We start by defining the problem. We want to find *f* of a noisy sinusoidal wave

$$S(t) = A\sin (2\pi ft + \varphi ) + \varOmega (t),$$

(1)

where *A* is amplitude, *t* is time, \(\varphi\) is phase, and *Ω* is zero-mean Gaussian noise with a variance of σ^{2}. So the *S(t)* which is the noisy wave will be our input and the *f* which is the frequency will be our output. The signal-to-noise ratio (SNR), which shows the quality of the signal, is the ratio of signal power *P*_{S} to noise power *P*_{N} [9]:

$$SNR = \frac{{P_{S} }}{{P_{N} }} = \left( {\frac{A}{\sigma }} \right)^{2} ,$$

(2)

and can be expressed in decibels as

$$SNR_{dB} = 10\log_{10} \left( {SNR} \right) = 10\log_{10} \left[ {\left( {\frac{A}{\sigma }} \right)^{2} } \right],$$

(3)

which gives us the variance as

$$\sigma^{2} = \frac{{A^{2} }}{{10^{{\frac{{SNR_{dB} }}{10}}} }}.$$

(4)

So given *SNR*_{dB} and *A* we can obtain the variance that is needed for calculating the noise function.

### 2.1 Neural network

Now we discuss the neural network architecture that we used to solve this problem. We explain the process in two parts. First, we discuss the details of data preparation and data preprocessing needed for the model to work more efficiently and also the validation process that assures that the model works for the unseen data. Then we discuss the model design that we used.

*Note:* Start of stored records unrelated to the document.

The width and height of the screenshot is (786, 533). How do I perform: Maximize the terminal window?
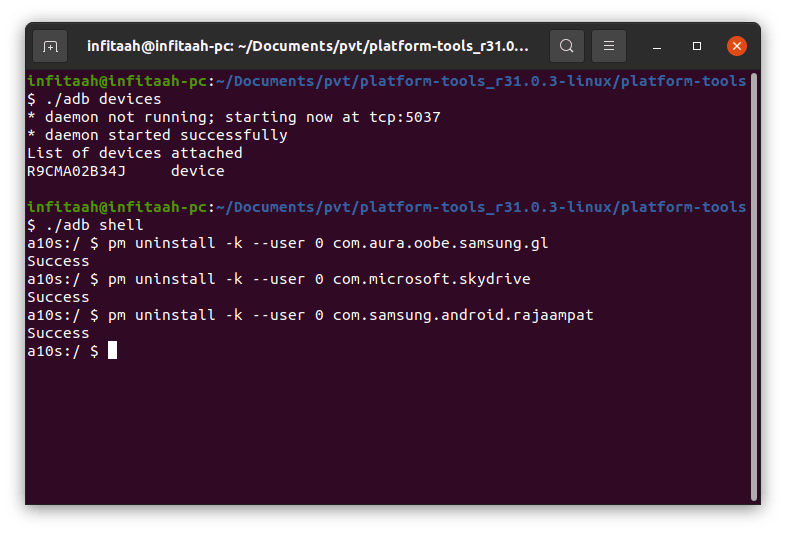tap(697, 46)
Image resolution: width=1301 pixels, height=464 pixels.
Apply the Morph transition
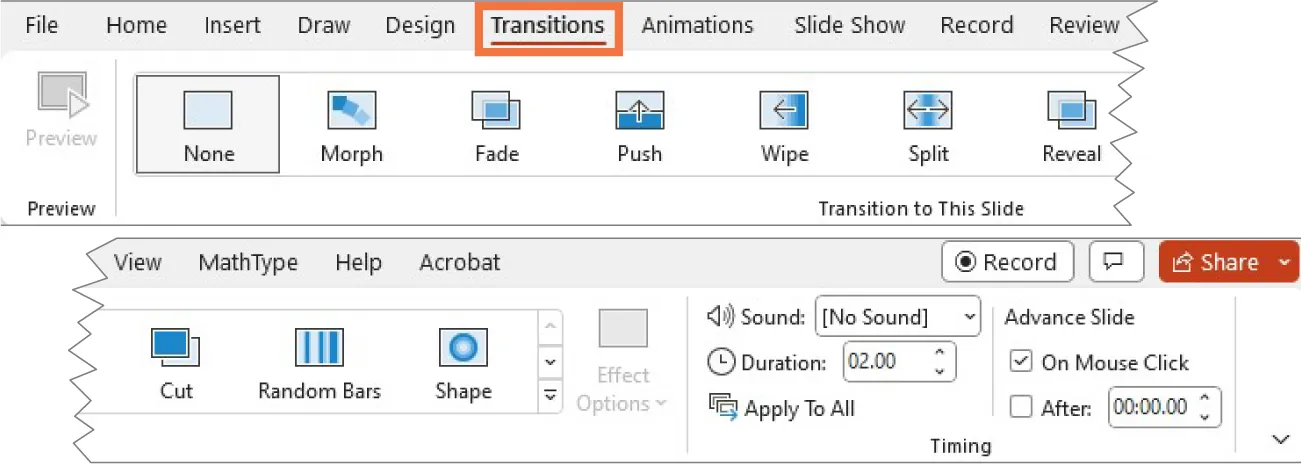pos(351,125)
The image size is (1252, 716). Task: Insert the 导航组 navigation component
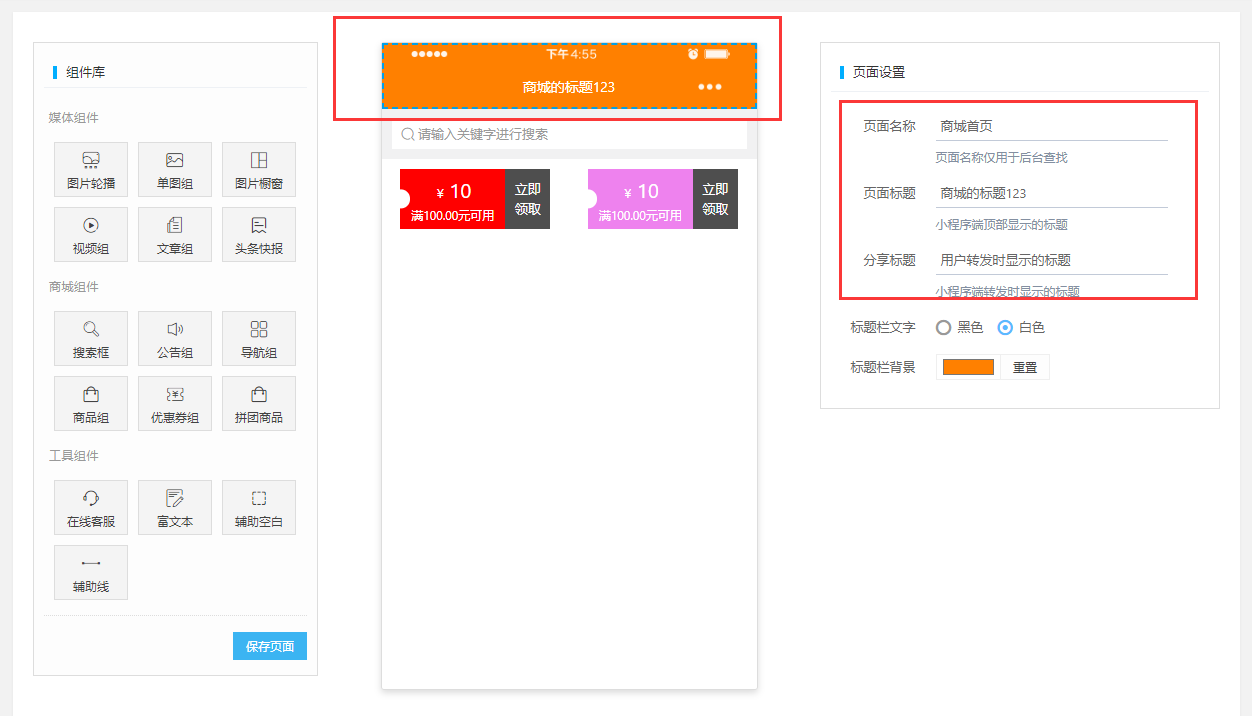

#### 2.1.1 Data preparation

In NNs, we need three datasets to assure that the model works for any new unseen data. These datasets are named training, validation, and testing dataset. The training dataset is used to train the model at each step. The validation dataset is the first unseen data; this set is used to check the model at each step, specifically to tune the hyperparameters of the model to get the lowest possible loss in predicted results. Once the best model is found (the one that has the lowest loss on the validation dataset), it is checked one more time on the test dataset to assure that the model works on any unseen data. This step assures that the model was not biased to work for the validation dataset, and so works for any new unseen data [31]. We prepared 100,000 waves for the whole dataset; we used 72% of the waves as the training dataset, 18% as the validation dataset, and 10% as the test dataset.

We considered the range 1 kHz ≤ *f* ≤ 10 kHz. For each wave, we took 2000 samples from each generated wave in each *f* in 1-μs time steps from 0 to 2000 μs; i.e., our whole dataset was a 100,000 × 2000 array. This means that the input layer of our neural network should have 2000 nodes. Since we want to find the frequency of each wave, the output layer of our neural network should only have 1 node, which corresponds to the frequency sought.

Neural networks work better if their output is between 0 and 1 or in other words if their output is normalized, so we divided the output layer by the maximum *f* = 10 kHz before the training starts. This made our new output range from \(0. 1 { }\left( { = \frac{{1 {\text{KHz}}}}{{10 {\text{KHz}}}}} \right)\) to \(1\left( { = \frac{{10 {\text{KHz}}}}{{10 {\text{KHz}}}}} \right)\). We multiplied all results by 10,000 after the training is finished to recover the correct values.

#### 2.1.2 Network design

We used a three-layer network with 2, 2, 3 neurons in the first, second, and third hidden layer respectively (Fig. 1 right). This architecture was found after trying many designs; this one had the lowest loss on the validation dataset. We had to use a very small number of neurons to prevent the model from overfitting. Many methods can be used to prevent overfitting; examples include using dropout (or other types of regularization), or reducing the complexity of the model, or increasing the amount of data [32]. We found that reducing the complexity of the model had the best effect and led to very good results. For other hyperparameters of the network, we used the Nesterov–Adam optimizer with a learning rate of 0.001; the metric to measure the loss of the model was mean squared error

$$MSE = \frac{1}{n}\sum\limits_{i = 1}^{n} {\left( {Y_{i} - P_{i} } \right)}^{2} ,$$

(5)

where *n* is the number of measurements, *Y*_{i} are the real values and *P*_{i} are the predicted values. All codes were written in Python with the help of TensorFlow and Keras packages. Calculations were performed on a computer with a 4-core 3.50-GHz processor, 32 GB of RAM, and an NVIDIA GTX 750Ti GPU with 2 GB GDDR5 RAM. The procedure of preparing the data and training the final model took less than 2 h on this computer. The trained model can predict new results in less than a second.